Remix.run Logo
simonw 5 hours ago

> These bots are almost certainly scraping data for AI training; normal bad actors don't have funding for millions of unique IPs thrown at a page. They probably belong to several different companies. Perhaps they sell their scraped data to AI companies, or they are AI companies themselves. We can't tell, but we can guess since there aren't all that many large AI corporations out there.

Is the theory here that OpenAI, Anthropic, Gemini, xAI, Qwen, Z.ai etc are all either running bad scrapers via domestic proxies in Indonesia, or are buying data from companies that run those scrapers?

I want to know for sure. Who is paying for this activity? What does the marketplace for scraped data look like?

marginalia_nu 4 hours ago | parent | next [-]

I agree it's a more than a bit handwavy. The common consensus seems to be that AI companies are driving this, but it's really hard to conclusively prove who or what is behind the attacks.

Weird part #1 is that the traffic isn't for the most part shaped like crawler traffic. It's incredibly bursty, and heavily redundant, missing even the most obvious low hanging fruit optimizations.

Could be someone is using residential proxies to wrap AI agents' web traffic, but even so, there's a lot of pieces that don't really make sense, like why the traffic pattern is like being hit by a shotgun. It isn't just one request, but anywhere between 40 and 100 redundant requests.

A popular theory is that this is because of sloppy coding, AI companies are too rich to care, but then again that doesn't really add up. This isn't just a minor inefficiency, if it is "just" bad coding, they stand to gain monumental efficiency improvements by fixing the issues, in the sense of getting the data much faster, a clear competitive edge.

Really weird.

My unsubstantiated guess is the residential proxy/botnet is very unreliable, and that's why they fire so many request. Makes sense if it's sold as a service.

gamesieve 3 hours ago | parent | next [-]

I suspect the redundant requests are primarily designed to weed out poisoned data served on otherwise valid URLs. I've also seen the redundant requests increase massively the more sources I blocked at the firewall level, so it feels like they're pre-emptively overcompensating for some percentage of requests being blocked.

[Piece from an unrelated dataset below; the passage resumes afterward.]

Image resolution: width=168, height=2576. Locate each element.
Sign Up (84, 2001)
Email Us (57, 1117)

My website contains ~6000 unique data points in effectively infinite combinations on effectively infinite pages. Some of those combinations are useful for humans, but the AI-scrapers could gain a near-infinite efficiency improvement by just identifying as a bot and heeding my robots.txt and/or rel="nofollow" hints to access the ~500 top level pages which contain close to everything which is unique. They just don't care. All their efficiency attempts are directed solely toward bypassing blocks. (Today I saw them varying the numbers in their user agent strings: X15 rather than X11, Chrome/532 rather than Chrome/132, and so on...)

oasisbob 3 hours ago | parent | prev [-]

> A popular theory is that this is because of sloppy coding, AI companies are too rich to care, but then again that doesn't really add up

I can substantiate this a bit. Verified traffic from Amazonbot is too dumb to do anything with 429s. They will happily slam your site with more traffic than you can handle, and will completely ignore the fact that over half the responses are useless rate limits.

They say they honor REP, but Amazonbot will still hit you pretty persistently even with a full disallow directive in robots.txt

marginalia_nu 3 hours ago | parent [-]

How do you know it's Amazonbot?

oasisbob 3 hours ago | parent [-]

User Agent, SWIPed IP space, and the PTR records resolving to an Amazon-controlled crawl zone.

oasisbob 4 hours ago | parent | prev | next [-]

I want more data too.

The root sources of the traffic from residential proxies gets murky very quickly.

It's easy to follow the chain partway for some traffic, eg "Why are we receiving all this traffic from Digital Ocean? ... oh, it's their hero client Firecrawl, using a deceptive UserAgent" ... but it still leaves the obvious question about who the Firecrawl client is.

Res proxy traffic is insane these days. There is also plenty of grey-market snowshoe IPs available for the right price, from a handful of ASNs. I regularly see unified crawling missions by unknown agents using 1000+ "clean" IP addresses an hour.

ghywertelling 5 hours ago | parent | prev [-]

https://parallel.ai/

I bet lot of companies want to provide search results to AI agents.